Voters made fewer mistakes in a mock election by using smartphones rather than traditional voting methods

2 min read

Smartphone Voting Reduces User Errors in Mock Election
Image: iStockphoto

Downloading an election app on your smartphone could someday replace the need to join long lines of fellow voters, and it might make elections work better. Researchers have found that smartphone owners make fewer errors using a mobile voting system than when using traditional voting methods.

A mock election conducted by Rice University researchers showed how voting on smartphones offers a more user-friendly process compared to electronic voting machines or paper ballots, but only among voters already familiar with smartphones. If computer scientists can solve the related security challenges, mobile voting could help boost election participation among both young and old smartphone owners in the future.

"Nobody likes to wait in line at the polling place, and so mobile voting offers the opportunity to cast votes when and where it is convenient for the voter," said Phil Kortum, assistant professor of psychology at Rice University, in a press release.

Smartphone voting could do more than just  improve voter participation by allowing individuals to vote using a familiar technology.
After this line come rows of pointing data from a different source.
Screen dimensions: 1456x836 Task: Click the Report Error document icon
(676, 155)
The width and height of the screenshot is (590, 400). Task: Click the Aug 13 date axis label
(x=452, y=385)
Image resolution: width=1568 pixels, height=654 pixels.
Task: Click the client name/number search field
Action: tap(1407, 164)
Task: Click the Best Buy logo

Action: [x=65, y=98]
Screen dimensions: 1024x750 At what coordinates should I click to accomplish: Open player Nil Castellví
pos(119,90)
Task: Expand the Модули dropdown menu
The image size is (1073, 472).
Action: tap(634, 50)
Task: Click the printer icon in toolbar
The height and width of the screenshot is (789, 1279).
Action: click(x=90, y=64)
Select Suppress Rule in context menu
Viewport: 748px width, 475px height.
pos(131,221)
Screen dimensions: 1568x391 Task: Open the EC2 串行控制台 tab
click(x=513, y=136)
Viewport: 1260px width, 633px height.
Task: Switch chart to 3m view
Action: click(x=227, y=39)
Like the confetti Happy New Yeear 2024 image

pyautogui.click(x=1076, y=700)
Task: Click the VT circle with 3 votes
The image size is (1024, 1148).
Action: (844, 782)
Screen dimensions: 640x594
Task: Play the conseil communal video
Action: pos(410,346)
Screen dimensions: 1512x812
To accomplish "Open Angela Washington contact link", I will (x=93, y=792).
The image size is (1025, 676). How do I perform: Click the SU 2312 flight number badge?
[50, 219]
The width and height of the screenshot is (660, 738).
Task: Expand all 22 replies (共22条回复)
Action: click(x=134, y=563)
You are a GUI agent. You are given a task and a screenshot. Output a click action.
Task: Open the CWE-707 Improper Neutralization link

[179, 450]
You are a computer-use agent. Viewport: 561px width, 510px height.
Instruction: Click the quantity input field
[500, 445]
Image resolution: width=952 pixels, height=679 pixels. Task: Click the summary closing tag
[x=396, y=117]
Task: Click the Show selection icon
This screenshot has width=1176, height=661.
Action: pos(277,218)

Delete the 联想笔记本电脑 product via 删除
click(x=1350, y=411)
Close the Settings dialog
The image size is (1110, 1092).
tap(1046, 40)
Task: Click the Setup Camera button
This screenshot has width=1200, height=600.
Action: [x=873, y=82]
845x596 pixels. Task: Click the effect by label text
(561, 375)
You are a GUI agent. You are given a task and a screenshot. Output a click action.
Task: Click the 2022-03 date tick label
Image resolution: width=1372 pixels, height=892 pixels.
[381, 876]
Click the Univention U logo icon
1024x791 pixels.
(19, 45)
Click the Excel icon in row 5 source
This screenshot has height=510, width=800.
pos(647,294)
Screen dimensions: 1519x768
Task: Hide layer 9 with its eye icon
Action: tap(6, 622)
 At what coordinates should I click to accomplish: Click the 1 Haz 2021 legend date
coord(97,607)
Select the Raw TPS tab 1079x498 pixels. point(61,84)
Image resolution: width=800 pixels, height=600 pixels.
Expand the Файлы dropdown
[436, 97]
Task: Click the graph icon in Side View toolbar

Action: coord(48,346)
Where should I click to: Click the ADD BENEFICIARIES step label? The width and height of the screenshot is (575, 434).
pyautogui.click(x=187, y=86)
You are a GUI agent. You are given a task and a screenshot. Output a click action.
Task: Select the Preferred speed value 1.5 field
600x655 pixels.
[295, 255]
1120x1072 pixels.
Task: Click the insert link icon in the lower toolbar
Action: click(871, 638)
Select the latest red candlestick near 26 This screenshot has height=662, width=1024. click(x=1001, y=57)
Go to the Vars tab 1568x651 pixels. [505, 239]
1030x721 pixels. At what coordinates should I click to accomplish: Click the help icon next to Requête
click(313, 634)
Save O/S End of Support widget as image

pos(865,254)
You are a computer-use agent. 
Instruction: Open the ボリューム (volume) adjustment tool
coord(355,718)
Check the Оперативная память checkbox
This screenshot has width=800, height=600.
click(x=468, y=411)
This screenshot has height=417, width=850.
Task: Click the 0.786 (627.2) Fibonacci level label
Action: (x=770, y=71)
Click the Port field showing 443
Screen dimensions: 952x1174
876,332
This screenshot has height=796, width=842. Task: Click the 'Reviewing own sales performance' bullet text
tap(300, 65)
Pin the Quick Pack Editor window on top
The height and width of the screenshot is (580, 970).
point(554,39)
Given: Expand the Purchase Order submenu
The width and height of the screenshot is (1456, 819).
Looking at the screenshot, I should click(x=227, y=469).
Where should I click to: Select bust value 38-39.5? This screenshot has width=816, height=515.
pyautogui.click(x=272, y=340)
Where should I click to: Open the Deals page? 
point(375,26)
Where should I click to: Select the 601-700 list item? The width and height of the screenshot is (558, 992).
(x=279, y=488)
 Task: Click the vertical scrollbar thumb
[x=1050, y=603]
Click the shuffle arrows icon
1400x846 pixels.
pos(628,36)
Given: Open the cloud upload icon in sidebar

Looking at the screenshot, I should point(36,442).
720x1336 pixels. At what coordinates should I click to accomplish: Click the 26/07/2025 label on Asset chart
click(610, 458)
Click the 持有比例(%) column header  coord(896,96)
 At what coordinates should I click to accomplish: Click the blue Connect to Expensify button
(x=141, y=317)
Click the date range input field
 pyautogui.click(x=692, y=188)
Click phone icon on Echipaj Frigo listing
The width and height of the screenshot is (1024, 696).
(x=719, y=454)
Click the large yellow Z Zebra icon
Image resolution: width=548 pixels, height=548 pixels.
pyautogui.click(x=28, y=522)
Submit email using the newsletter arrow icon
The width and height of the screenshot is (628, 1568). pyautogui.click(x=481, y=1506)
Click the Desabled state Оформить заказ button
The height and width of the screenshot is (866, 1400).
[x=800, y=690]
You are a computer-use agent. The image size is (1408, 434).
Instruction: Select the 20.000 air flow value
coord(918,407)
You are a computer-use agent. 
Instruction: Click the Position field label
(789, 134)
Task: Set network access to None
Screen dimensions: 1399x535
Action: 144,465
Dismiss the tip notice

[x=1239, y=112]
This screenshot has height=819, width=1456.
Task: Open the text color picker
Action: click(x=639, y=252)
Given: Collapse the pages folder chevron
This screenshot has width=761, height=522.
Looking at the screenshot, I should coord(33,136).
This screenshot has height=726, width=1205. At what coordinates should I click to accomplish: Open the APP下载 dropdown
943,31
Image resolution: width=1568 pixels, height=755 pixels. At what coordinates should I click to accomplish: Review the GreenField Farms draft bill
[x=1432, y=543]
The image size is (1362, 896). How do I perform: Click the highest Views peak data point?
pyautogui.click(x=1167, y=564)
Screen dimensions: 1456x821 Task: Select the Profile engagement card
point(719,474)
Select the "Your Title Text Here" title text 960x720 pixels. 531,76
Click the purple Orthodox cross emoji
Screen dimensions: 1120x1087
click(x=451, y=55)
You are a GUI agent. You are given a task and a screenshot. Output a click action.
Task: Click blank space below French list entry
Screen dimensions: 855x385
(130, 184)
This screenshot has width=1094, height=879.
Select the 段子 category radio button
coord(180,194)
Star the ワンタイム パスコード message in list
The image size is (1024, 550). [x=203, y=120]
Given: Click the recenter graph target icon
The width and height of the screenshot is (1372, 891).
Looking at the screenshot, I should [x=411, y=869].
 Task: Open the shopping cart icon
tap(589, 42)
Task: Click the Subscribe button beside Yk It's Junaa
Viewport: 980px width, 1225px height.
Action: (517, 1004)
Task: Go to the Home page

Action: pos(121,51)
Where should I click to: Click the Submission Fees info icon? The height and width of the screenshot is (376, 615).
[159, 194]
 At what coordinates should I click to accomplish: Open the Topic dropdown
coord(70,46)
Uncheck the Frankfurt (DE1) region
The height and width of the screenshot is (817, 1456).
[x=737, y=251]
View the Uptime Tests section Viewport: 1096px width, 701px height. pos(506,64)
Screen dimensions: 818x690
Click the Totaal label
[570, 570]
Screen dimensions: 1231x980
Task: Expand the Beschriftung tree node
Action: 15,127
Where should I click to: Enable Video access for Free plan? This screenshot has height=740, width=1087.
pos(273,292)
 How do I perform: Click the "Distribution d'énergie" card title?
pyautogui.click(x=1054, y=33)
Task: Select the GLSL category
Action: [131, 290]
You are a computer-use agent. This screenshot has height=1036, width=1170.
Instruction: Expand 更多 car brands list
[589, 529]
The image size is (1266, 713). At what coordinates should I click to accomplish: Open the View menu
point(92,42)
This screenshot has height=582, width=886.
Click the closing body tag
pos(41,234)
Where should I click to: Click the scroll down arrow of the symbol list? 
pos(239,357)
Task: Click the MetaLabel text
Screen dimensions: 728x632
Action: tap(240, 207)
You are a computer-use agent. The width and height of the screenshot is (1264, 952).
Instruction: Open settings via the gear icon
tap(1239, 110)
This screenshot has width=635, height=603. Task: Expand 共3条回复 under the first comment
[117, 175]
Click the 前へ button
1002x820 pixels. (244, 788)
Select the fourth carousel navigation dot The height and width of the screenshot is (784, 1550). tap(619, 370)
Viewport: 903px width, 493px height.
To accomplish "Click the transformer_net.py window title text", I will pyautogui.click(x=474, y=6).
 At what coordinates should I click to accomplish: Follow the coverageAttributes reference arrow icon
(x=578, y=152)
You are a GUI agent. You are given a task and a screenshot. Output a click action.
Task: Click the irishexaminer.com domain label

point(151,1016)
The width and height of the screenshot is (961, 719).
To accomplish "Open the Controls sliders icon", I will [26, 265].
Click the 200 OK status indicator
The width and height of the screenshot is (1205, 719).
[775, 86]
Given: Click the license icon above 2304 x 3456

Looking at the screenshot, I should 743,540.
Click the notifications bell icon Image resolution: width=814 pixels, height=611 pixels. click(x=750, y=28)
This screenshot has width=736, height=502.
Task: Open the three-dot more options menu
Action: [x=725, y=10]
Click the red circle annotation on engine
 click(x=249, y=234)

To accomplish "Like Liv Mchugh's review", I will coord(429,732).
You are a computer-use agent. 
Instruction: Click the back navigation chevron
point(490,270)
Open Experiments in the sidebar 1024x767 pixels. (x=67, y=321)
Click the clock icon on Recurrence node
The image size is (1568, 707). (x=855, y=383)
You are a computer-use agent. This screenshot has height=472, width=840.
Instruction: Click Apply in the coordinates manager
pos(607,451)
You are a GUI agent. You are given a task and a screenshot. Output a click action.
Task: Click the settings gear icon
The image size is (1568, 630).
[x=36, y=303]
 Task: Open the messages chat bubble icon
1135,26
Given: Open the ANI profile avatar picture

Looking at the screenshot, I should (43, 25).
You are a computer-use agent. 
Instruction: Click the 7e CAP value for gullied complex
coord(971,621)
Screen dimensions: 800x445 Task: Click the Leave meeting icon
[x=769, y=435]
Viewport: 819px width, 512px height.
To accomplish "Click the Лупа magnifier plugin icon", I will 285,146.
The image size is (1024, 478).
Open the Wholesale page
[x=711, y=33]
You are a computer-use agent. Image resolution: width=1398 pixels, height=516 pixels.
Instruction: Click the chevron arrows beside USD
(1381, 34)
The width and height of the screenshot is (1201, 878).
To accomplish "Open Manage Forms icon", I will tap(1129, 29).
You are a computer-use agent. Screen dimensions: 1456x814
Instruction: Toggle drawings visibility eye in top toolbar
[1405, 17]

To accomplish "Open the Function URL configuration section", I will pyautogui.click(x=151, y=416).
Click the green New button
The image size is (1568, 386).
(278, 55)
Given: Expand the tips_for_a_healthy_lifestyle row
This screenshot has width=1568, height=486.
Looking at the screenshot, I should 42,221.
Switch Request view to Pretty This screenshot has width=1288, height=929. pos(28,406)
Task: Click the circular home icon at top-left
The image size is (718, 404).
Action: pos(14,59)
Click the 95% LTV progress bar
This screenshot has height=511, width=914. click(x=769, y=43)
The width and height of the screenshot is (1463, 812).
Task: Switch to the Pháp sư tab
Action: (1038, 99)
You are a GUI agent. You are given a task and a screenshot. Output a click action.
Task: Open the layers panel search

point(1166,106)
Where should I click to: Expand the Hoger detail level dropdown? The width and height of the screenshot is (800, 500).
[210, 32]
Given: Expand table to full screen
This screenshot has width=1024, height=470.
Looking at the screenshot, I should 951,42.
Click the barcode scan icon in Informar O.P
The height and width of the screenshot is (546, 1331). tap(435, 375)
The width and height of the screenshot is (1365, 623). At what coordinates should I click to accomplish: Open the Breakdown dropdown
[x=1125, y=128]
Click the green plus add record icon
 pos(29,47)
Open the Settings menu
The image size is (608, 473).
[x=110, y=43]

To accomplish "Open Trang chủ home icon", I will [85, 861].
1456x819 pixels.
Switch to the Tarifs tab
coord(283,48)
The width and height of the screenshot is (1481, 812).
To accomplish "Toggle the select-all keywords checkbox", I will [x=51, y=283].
It could also reduce the administrative costs of running polling stations and managing electronic voting machines or paper ballots.

The researchers recruited 84 study participants ranging in age between 18 and 68 years, including 48 smartphone owners. They also designed a mobile voting system, reporting the details in the January 2014 issue of Human Factors: The Journal of the Human Factors and Ergonomics Society.

Smartphone owners among the study participants made fewer mistakes while using the mobile voting system. But there was no significant difference in error rates for non-smartphone owners who used either the mobile voting system or traditional voting methods—a finding that implies room for improvement in possible future designs for mobile voting.

The study results could help shape future voting platforms and technologies at a time when smartphone ownership continues to rise in the United States and around the world. The Pew Research Internet Project found that about 56 percent of U.S. adults owned smartphones as of June 2013. (91 percent of U.S. adults owned some kind of phone.)

But don't expect to skip out of long lines for Election Day just yet. A mobile voting system or any type of remote, online voting process still faces huge security challenges that go beyond the technical glitches of electronic voting machines. Both voters and politicians will need to feel confident that any smartphone-based voting system can authenticate registered voters, as well as secure their votes against glitches or intentional hacking.

Secure online voting would almost certainly come first before any serious consideration of mobile voting systems. A 2009 Congressional effort to make voting more accessible for U.S. military personnel deployed overseas may pave the way for online voting on a broader basis. In 2013, a number of computer scientists signed a statement endorsing the pilot program's efforts to make remote electronic voting a reality.